Teacher: Did Skinner flat-out believe that feelings didn't exist, or that they simply weren't useful?
Epstein: Well, first, there's the utility issue. Many times, in his writings, he said feelings just aren't useful. If you focus just on the so-called cognitive phenomena, then you look less at the variables that control behavior.
However, Fred was also a true believer; he wasn't just a scientist. And he really believed that feelings were not important. He believed that "mind'' was a bad concept. He was irritated by the notion of free will. It didn't fit in with determinism, with behaviorism, which was, for him, a religion.
Teacher: Skinner's views were often described as utopian. Did he really believe in utopia?
Epstein: I don't agree with the usual characterization. I once asked him why he wasn't going out there and founding a Walden Two or even a Walden Three, and he replied, "After all, one has to design one's own life, doesn't one?'' That bothered me at the time. It seemed like such a cop-out. But it's something we really need to think about in relation to Skinner. He didn't really put himself on the line. When it comes down to it, he was a very private man. He wrote about utopia, but it's clear that he would never have gone beyond that.
His students, over the years, have tried radical experiments. But I think his utopian message has been completely misunderstood. I don't think for a moment that he intended for anyone to set up a Walden Two. He was always friendly to the communities modeled after Walden Two.
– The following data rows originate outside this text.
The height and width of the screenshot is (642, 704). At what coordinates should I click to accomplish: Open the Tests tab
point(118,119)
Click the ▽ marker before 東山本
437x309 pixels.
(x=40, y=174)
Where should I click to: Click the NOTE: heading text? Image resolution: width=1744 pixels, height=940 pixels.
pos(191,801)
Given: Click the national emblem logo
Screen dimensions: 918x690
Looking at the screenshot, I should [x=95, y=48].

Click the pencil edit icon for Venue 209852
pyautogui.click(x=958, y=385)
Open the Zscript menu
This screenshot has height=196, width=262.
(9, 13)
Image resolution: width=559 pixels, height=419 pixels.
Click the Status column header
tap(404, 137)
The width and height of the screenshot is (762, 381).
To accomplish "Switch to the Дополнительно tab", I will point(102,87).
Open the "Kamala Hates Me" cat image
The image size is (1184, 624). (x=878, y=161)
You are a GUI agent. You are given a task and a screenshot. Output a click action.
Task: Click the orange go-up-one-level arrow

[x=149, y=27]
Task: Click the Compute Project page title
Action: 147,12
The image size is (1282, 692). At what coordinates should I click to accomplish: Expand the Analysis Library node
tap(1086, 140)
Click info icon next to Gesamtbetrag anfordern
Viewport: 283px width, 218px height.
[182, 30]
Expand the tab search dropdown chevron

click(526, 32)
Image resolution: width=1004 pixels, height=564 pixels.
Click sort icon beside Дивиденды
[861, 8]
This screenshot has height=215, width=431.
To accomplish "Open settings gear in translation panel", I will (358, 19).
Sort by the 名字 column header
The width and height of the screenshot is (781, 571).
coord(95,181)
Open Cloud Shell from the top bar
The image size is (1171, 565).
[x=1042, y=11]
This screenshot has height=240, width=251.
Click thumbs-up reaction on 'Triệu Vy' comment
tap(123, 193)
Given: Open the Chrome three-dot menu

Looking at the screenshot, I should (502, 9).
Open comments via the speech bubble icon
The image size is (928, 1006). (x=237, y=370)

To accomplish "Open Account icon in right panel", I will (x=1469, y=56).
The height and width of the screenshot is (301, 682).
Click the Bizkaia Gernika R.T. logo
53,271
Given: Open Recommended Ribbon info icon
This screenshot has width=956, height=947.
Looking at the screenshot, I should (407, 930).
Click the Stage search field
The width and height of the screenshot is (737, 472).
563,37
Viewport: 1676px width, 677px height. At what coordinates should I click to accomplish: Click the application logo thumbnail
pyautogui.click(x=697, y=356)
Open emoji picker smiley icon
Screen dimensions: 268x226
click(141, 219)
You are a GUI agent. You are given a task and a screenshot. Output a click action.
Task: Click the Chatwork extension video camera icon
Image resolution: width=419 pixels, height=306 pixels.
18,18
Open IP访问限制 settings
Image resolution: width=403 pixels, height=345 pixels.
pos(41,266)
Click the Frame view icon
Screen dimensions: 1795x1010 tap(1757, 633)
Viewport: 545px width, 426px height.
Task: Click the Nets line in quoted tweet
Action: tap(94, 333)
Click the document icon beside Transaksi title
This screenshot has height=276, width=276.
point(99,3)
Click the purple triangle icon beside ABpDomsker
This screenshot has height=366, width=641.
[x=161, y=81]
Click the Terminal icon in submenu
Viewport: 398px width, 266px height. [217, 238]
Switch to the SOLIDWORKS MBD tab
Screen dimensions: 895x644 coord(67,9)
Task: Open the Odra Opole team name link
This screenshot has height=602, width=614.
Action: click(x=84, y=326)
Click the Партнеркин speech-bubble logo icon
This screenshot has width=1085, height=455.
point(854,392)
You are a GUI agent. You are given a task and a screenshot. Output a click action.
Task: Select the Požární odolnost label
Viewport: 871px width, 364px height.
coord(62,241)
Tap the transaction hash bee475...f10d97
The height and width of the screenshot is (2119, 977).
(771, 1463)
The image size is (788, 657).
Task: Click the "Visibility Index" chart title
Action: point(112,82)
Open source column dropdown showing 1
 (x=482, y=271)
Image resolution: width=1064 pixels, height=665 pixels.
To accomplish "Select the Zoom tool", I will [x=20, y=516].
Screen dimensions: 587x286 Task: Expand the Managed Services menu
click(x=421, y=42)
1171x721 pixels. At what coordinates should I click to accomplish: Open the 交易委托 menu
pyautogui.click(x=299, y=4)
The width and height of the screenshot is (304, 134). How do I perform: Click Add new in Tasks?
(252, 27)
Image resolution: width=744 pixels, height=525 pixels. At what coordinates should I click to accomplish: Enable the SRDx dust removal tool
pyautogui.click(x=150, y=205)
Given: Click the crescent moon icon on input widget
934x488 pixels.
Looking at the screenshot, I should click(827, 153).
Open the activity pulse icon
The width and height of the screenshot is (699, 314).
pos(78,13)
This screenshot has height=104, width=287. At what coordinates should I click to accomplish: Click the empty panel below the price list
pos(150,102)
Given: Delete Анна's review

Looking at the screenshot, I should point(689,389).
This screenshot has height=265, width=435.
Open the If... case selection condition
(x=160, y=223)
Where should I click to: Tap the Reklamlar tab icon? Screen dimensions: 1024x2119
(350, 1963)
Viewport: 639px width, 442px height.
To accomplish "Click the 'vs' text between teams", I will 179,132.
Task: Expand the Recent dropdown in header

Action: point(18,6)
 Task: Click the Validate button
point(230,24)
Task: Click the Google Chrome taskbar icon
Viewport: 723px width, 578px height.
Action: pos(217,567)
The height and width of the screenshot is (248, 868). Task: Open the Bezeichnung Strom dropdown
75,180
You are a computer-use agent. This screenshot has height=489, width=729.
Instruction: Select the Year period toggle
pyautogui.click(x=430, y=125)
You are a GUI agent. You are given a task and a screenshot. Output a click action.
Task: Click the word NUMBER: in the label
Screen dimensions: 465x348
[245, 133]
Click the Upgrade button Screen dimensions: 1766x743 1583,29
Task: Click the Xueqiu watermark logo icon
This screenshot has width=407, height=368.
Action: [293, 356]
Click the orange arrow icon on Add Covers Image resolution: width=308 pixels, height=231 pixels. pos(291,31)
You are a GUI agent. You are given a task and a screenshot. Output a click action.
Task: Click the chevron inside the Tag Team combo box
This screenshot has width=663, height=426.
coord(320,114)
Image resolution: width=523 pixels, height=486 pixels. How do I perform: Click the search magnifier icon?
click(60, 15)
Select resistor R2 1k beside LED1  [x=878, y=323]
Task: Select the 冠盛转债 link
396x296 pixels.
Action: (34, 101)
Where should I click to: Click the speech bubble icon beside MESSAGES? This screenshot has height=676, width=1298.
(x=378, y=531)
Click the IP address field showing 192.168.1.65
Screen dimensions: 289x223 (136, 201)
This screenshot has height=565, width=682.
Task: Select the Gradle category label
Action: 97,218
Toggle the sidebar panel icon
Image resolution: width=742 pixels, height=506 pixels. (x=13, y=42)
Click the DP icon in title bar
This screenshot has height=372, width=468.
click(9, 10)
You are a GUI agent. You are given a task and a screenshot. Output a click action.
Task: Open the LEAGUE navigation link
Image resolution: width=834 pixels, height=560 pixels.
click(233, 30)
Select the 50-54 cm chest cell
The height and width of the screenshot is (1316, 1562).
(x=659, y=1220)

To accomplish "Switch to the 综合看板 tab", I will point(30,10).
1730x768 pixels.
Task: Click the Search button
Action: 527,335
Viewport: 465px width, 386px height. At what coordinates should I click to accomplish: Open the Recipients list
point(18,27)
They're nice folks. My sister lived in one. But when it comes right down to it, these folks misunderstood him. The message of Walden Two was not to establish another Walden Two. It was to experiment in the way you run communities. You see a snapshot of Walden Two in the book, when the community is 10 years old. Presumably, it would have looked different 10 years later, or if there were different people, a different landscape, or different resources. The point was, to use behavioral technology in an experimental mode on an ongoing basis.
Fred used to say that if you were going to build a bridge, 5 percent of the expertise came from science, and the other 95 percent came from your knowledge of the terrain. We need to inspire people to get out there and map new terrain, and find ways to intervene to help people work together better, to solve problems that have behavioral components. And what problems don't have a behavioral component?
Teacher: A good deal of what we know about the science of behaviorism we have learned from Skinner. Can we continue to learn from him? What will you remember?
Epstein: No physicist learns physics from Newton. We should not make the mistake of learning the behavioral sciences from Skinner. Most of his work was done in the late 1920s and 1930s. And the '40s and '50s, to some extent. Since then, the science has changed a lot. I don't think we can learn that science from Fred. So that just leaves Skinner, the man, who was remarkable by any standards.